Vanzini ha presentato a Forte Marghera il libro “L’ultimo sonderkommando italiano”

«Portavo una divisa. Quella italiana da artigliere. Un giorno l’hanno buttata per terra, messo addosso un pigiama a righe, un berretto e due zoccoli di legno. Ero arrivato a Dachau». Inizia così il lungo racconto di Enrico Vanzini, "L'ultimo sonderkommando italiano" come recita il titolo del suo libro curato da Roberto Brumat, giornalista e regista del documentario che narra le sue vicende presentato nei giorni scorsi a Forte Marghera. Classe ‘22, prigioniero dopo l’8 settembre e deportato. “Sonderkommando”, i detenuti che seguivano i forni crematori. Enrico Vanzini nasce Fagnano Olone (VA), quinta elementare e falegname. Il padre antifascista, ma a 18 anni arriva la chiamata. Un’appendicite gli impedisce di partire per la campagna di Russia. Guarisce e, artigliere motorizzato, va ad Atene. La vita in Grecia è tranquilla; i partigiani sono nell’entroterra, nella capitale solo ordinaria amministrazione. Enrico non spara un colpo. Poi l’8 settembre. Da alleato a nemico. La delazione di una milanese fa arrivare i tedeschi; resa o morte. Dei suoi amici Enrico non saprà più nulla. 60 anni per raccontare una storia che forse voleva dimenticare.
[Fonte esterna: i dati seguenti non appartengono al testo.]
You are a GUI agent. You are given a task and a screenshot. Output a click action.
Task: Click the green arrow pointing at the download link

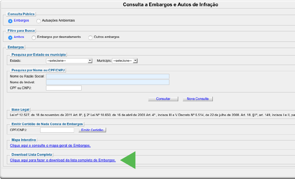tap(129, 160)
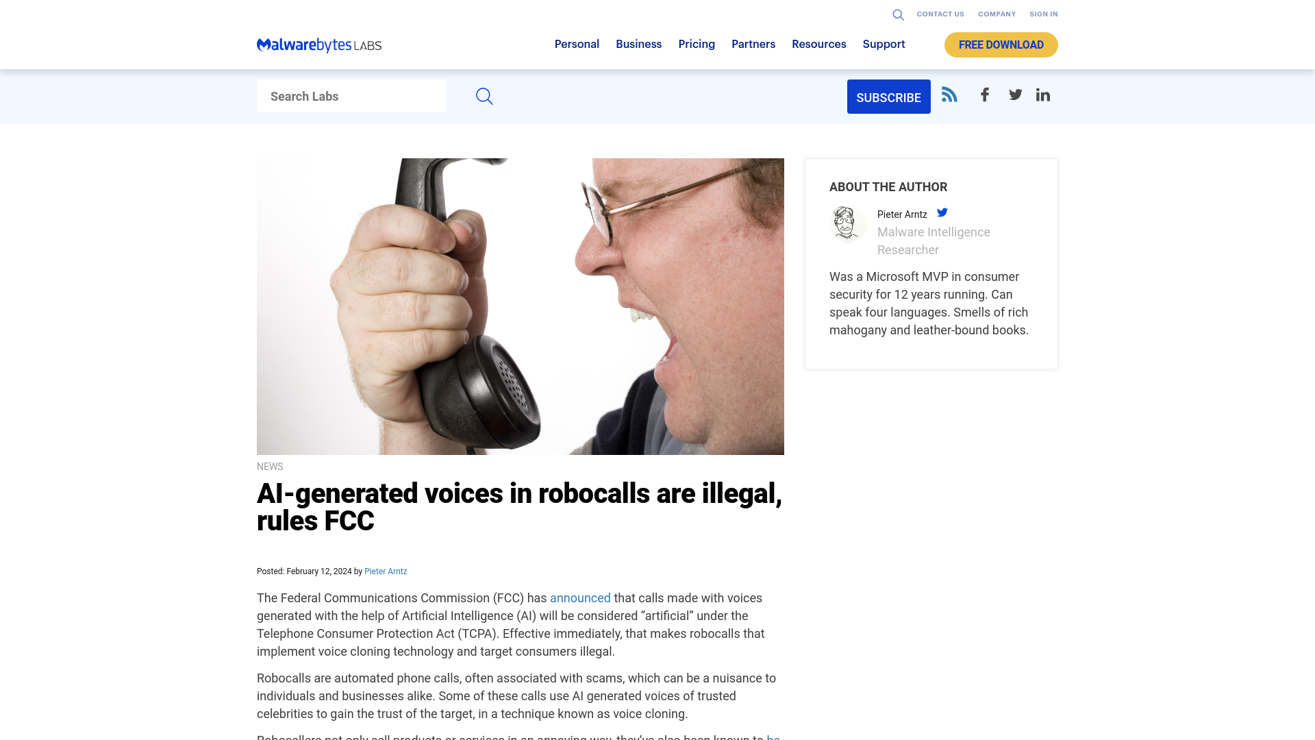Click the SUBSCRIBE button

click(x=889, y=97)
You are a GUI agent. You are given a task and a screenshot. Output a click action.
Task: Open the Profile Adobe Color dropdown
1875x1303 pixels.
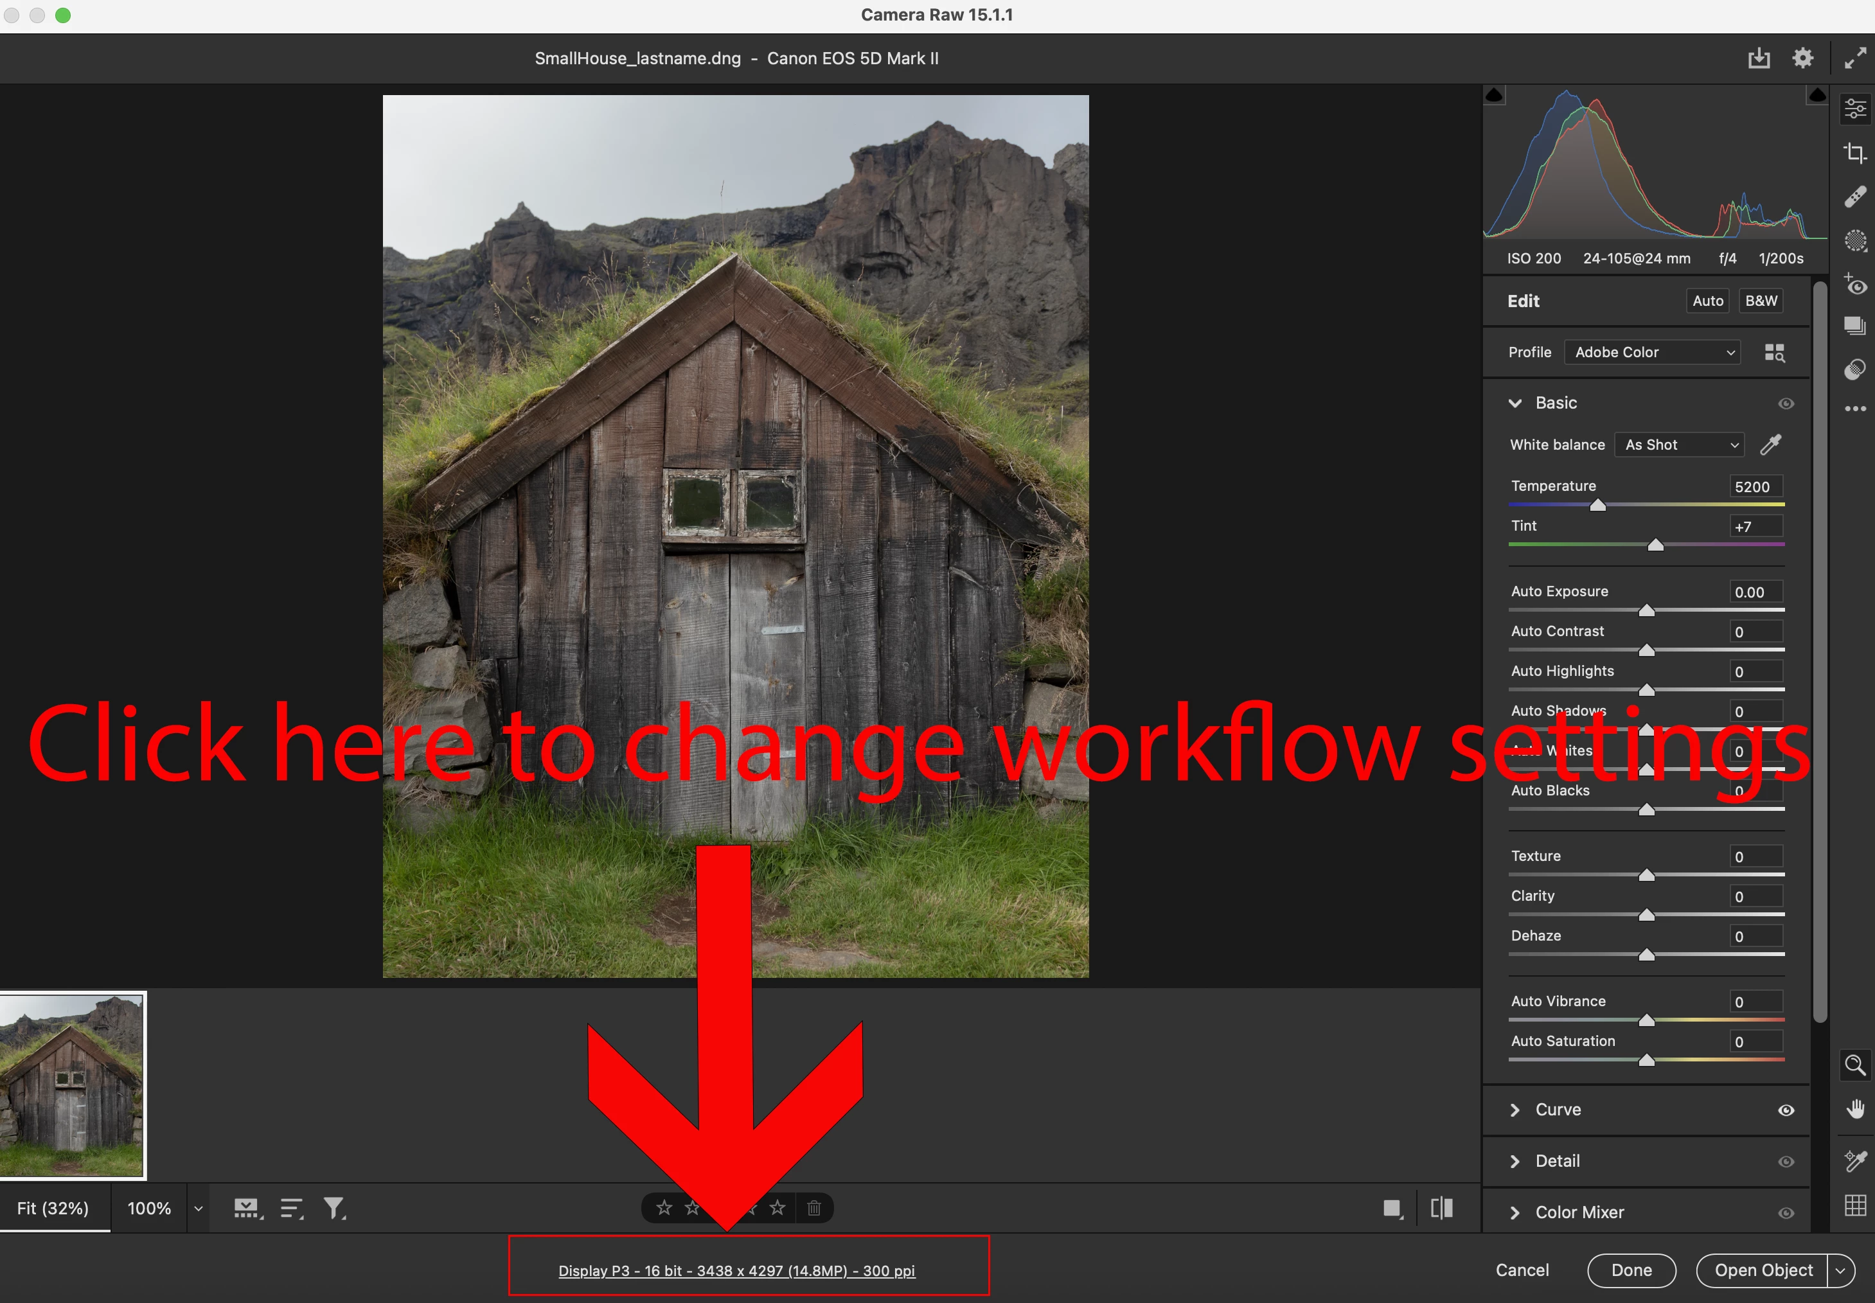[1652, 353]
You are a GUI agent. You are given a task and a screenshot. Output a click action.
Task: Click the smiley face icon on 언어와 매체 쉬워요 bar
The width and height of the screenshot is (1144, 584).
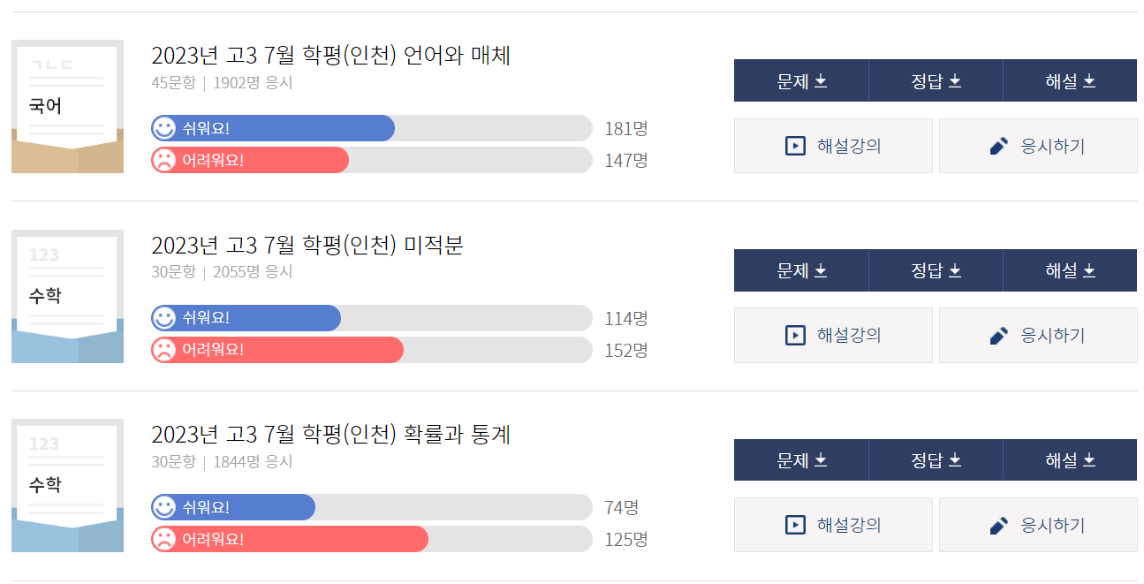[x=163, y=128]
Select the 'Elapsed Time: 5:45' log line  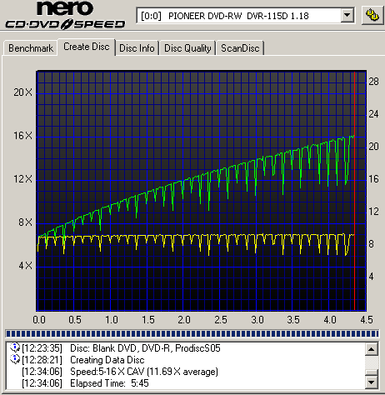pos(109,383)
«In un giorno tutto è cambiato – racconta – non ero un soldato o un uomo, ma il numero 123343». Forza e fortuna nei 7 mesi all’inferno, aggrappato alla forza di volontà e alla speranza di un momento migliore. «Catturato sono finito su un treno merci; destinazione Monaco. La sete come maledizione ma avrei subito di peggio. Ero un soldato, pensavo di essere trattato come tale. Mi sbagliavo. Sapevamo da voci dei campi ma poi ho varcato il cancello di Dachau e ho capito. Reti elettrificate, torrette con mitragliatrici, cadaveri, botte. Ero alla fine del mio viaggio». A salvarlo la costituzione. Pesava 86 kg, quando uscì dal cancello 30. «A me è toccato il “sonderkommando”. Ero in coppia con un altro prigioniero. Un giorno lo intravidi benedire i cadaveri. Mi spiegò che ebrei, cattolici, comunisti, tutti meritavano una preghiera. Da quel giorno, di nascosto, iniziai anche io». Nel viaggio verso Dachau anche una fuga fallita. La fucilazione evitata grazie a un comandante che lo fa passare come esperto in costruzione armi. 130 persone in una capanna, fame, sete, malattie, combattendo per non lanciarsi contro la rete elettrica. Ora Enrico parla ai ragazzi. «Pensate allo studio e agli affetti, perché la guerra non fa vincitori. Tornassi indietro mi sparerei per non partire». Il 29 gennaio Napolitano gli ha consegnato la medaglia d'onore.